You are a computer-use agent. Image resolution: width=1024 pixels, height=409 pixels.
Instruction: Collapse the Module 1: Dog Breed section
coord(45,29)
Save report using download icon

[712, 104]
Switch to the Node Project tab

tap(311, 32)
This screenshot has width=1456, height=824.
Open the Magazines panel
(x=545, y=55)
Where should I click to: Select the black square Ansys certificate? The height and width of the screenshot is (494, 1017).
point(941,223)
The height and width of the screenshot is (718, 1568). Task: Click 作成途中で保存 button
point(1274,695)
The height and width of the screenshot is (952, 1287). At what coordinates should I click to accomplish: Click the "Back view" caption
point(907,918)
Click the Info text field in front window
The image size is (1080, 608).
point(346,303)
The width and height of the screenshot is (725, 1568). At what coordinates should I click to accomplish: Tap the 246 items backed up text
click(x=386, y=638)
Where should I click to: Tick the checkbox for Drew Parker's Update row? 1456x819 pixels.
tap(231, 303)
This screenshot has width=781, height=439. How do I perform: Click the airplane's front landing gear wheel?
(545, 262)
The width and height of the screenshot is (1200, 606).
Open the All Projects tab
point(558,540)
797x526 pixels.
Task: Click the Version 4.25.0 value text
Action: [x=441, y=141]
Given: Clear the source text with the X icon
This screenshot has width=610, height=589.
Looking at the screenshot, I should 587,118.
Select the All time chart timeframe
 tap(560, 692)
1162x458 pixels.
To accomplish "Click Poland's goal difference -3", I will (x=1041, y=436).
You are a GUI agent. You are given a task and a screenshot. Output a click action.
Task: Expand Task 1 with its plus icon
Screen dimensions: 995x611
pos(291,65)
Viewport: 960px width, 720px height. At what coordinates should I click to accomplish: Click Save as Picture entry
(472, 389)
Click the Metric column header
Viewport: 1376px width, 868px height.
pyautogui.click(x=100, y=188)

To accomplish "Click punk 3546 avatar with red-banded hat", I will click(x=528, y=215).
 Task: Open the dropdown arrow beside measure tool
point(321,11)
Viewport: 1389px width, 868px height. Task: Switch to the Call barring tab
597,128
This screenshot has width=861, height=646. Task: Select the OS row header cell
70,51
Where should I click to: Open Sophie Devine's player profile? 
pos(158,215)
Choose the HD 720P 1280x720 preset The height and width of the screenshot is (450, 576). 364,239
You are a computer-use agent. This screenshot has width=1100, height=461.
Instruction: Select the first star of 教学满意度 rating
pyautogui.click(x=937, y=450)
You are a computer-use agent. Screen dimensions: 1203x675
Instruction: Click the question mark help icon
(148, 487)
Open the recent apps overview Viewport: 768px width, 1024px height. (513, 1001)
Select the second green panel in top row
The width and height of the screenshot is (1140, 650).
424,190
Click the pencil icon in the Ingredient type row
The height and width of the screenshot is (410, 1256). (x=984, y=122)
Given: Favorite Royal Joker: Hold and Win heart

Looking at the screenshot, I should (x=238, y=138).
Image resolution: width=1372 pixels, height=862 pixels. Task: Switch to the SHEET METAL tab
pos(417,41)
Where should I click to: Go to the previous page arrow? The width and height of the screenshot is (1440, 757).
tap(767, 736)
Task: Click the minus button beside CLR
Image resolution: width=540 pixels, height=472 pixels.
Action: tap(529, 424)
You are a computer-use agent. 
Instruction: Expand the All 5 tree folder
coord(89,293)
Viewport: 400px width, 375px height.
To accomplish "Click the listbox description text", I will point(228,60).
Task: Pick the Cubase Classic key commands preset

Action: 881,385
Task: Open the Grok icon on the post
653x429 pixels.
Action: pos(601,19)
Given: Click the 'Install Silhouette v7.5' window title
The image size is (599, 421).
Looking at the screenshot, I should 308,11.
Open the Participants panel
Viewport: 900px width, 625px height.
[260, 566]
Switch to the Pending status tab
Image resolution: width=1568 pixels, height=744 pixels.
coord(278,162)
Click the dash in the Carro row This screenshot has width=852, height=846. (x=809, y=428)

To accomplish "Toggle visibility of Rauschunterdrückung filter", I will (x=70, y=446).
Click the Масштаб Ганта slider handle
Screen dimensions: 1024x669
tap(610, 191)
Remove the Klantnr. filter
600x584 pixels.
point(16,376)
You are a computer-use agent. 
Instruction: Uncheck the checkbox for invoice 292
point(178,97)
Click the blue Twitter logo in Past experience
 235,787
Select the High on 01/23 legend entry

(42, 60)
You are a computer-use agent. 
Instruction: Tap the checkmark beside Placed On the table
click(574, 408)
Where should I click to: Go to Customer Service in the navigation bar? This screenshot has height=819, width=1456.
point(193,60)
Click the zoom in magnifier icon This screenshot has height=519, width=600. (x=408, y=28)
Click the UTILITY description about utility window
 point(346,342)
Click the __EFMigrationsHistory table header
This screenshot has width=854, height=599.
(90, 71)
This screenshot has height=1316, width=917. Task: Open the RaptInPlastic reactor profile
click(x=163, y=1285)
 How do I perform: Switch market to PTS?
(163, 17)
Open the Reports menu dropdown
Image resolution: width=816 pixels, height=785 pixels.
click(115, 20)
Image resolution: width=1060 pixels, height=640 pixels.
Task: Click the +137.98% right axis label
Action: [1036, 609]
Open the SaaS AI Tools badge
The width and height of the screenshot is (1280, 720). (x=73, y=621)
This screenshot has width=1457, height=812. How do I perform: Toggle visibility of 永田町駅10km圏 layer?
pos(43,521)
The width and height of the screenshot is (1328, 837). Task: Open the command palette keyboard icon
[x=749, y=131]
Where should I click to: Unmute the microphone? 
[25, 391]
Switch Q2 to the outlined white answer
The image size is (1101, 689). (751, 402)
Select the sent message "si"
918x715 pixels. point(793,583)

···

THE PROBLEM: Return only the part of the records above that opens with the line containing "Click the UTILITY" and closes with the line containing "Open the Reports menu dropdown", ends included.

RESPONSE TO THE EXERCISE:
Click the UTILITY description about utility window
 point(346,342)
Click the __EFMigrationsHistory table header
This screenshot has width=854, height=599.
(90, 71)
This screenshot has height=1316, width=917. Task: Open the RaptInPlastic reactor profile
click(x=163, y=1285)
 How do I perform: Switch market to PTS?
(163, 17)
Open the Reports menu dropdown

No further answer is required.